Wednesday, March 23, 2011

Find Interference and Add Tolerance To Mating Parts

 You'd like to identify an interference between two parts. In addition, once identified you'd like to subtract the one part from the other and then add some tolerance to the subtracted feature.


You can use the Analyze Interference tool to find interference.

When you analyze interference, the tool seems to require you to define 2 selection sets, but you can create just one.  If you add components to both sets, all of the components in selection set 1 are checked against all of the components in selection set 2.  But if you do this Inventor will not report any interference between components within the same set. This can actually be very helpful when you want to ignore known interferences (such as press fits), but check those components against others.

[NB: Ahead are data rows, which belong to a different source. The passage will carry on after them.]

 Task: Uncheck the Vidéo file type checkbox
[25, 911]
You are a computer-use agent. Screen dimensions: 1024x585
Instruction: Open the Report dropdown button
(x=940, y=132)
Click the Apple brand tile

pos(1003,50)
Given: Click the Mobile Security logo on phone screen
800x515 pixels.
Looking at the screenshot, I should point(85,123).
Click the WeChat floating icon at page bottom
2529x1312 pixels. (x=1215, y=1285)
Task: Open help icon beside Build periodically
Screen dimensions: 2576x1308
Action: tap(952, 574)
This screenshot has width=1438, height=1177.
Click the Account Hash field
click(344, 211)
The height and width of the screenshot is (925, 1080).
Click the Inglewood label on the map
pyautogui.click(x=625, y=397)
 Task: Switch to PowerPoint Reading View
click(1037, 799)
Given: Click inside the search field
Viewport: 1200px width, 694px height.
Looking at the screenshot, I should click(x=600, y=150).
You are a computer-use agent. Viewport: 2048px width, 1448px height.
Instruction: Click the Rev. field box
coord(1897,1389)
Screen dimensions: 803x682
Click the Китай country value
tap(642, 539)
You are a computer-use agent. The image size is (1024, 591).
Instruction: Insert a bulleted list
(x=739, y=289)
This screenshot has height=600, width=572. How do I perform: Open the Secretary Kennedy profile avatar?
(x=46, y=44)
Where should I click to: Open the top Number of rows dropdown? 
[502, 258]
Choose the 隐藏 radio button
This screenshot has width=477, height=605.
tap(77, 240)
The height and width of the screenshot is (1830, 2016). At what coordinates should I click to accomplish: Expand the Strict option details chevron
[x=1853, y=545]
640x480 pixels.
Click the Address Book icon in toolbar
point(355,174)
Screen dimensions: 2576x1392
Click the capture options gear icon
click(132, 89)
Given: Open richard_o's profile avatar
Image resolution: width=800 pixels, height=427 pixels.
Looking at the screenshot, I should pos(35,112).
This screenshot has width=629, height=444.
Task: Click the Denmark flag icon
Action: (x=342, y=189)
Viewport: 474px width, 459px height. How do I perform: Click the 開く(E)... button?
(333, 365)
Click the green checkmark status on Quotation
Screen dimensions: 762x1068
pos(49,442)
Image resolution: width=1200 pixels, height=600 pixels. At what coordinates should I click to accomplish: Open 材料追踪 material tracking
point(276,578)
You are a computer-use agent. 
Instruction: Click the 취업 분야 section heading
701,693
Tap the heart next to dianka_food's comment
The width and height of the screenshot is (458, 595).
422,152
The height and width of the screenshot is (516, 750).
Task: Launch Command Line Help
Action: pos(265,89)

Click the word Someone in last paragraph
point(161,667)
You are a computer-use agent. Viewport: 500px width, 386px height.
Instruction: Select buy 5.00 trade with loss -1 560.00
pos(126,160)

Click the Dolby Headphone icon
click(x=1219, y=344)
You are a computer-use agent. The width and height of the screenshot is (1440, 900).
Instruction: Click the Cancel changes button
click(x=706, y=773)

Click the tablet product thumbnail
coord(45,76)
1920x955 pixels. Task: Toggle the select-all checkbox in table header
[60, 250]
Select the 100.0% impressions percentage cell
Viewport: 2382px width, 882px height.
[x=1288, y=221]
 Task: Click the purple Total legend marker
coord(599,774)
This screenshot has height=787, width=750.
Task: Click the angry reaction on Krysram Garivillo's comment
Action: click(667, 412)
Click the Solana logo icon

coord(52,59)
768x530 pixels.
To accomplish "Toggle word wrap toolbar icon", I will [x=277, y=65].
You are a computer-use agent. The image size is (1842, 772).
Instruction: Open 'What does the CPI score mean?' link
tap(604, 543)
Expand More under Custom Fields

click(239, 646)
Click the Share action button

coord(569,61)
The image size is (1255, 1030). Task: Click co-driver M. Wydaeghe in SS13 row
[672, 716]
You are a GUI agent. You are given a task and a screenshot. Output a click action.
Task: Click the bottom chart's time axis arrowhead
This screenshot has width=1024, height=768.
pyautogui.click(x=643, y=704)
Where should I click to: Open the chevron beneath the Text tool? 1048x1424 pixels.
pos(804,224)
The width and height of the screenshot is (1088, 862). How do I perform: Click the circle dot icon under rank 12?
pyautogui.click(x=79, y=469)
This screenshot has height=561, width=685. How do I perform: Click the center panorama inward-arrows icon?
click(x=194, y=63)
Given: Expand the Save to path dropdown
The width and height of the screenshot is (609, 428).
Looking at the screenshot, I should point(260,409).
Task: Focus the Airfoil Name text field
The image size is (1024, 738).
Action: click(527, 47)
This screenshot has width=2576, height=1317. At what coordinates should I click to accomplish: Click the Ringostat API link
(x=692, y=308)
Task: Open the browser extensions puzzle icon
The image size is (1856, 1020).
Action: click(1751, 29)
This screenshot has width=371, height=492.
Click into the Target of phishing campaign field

With all of that in mind, I can tell you that I almost never define a set 2, instead I just add everything to set 1 and then click OK. With just one selection set, Inventor checks for interference among all of the selected components.

Once identified edit the part to subtract from, while in the assembly. Then use the Copy Object tool to select the interfering part and set the Create New option to be a surface.  Note the Associative checkbox indicating that the resulting Copy Object surface will be Adaptive. Therefore, changes to the copied part will update if/when the part updates.

Here you can see the results of the Copy Object.

Next you can use the Sculpt tool to convert the surface to a new solid.

Here you can see the results of the Sculpt tool.

Next use the Combine tool to subtract one solid from the other.

And finally, use the Thicken/Offset tool to subtract-offset the resulting feature faces with a tolerance as required.

Keep in mind that it is always a good idea to toggle the adaptive status of a part to be off once that part is at a "stable" design point. If you need to make changes that involve the adaptive feature again, you can toggle the adaptive option back on.